:: 課題 1 ::
精神腫瘍学を説明した本文のうち、「がんが患者やその家族の精神面に」で始まる段落を、主な事実を残したまま箇条書きにまとめてもらえますか。
:: 課題 2 ::
精神腫瘍学についての本文を、最後の文のあとから書き継いでもらえますか。

:: 本文 ::
○ ○ ○ ○ ○ ○ ○
がんにまつわる問題を扱う精神医学の一分野。サイコロジーpsychology(心理学)とオンコロジーoncology(腫瘍(しゅよう)学)を組み合わせた語で、「精神腫瘍学」と訳される。欧米で患者に対するがんの告知が一般的になった1970年代におこり、1980年代に確立された比較的新しい学問である。
がんが患者やその家族の精神面に与える影響と、精神的・心理的因子ががんの発症や治癒過程などに与える影響を検討し、がん患者や家族の心理・社会・行動的側面など幅広い領域での研究、臨床実践、教育を行う。また、患者や家族のみならず、がん医療や患者、家族のケアに従事する医療スタッフの精神面の問題も扱う。
日本では、1986年(昭和61)に日本臨床精神腫瘍学会(現、日本サイコオンコロジー学会)が設立され、1992年(平成4)には全国のがん専門病院に先駆けて、国立がんセンター(現、国立がん研究センター)に精神腫瘍科が開設された。
○ ○ ○ ○ ○ ○ ○
:: 表示データ ::
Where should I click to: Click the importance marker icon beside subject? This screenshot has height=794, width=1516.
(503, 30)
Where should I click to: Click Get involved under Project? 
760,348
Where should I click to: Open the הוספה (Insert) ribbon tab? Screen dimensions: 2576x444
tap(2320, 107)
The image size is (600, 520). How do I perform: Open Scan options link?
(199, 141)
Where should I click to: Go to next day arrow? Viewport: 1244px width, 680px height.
○ ○ ○ ○ ○ ○ ○
:: 解答 1 ::
- がんが患者や家族の精神面に与える影響を検討する
- 精神的・心理的因子が、がんの発症や治癒過程などに与える影響を検討する
- がん患者や家族の心理・社会・行動的側面など、幅広い領域で研究、臨床実践、教育を行う
- 患者や家族だけでなく、がん医療や患者・家族のケアに従事する医療スタッフの精神面の問題も扱う

:: 解答 2 ::
サイコオンコロジーの臨床実践に取り組む専門家をサイコオンコロジストといい、日本サイコオンコロジー学会によるとその役割は、(1)疾病や治療に関する適切な情報を提供すること、(2)けっして孤立しないように情緒的に支えること、(3)治療を続けるうえで患者を悩ます不眠や不安、気分の落ち込みに対して、精神医学的な治療を含めたサポートを用意し、最善の治療を受けられるように医学的なサポートを提供すること、とされている。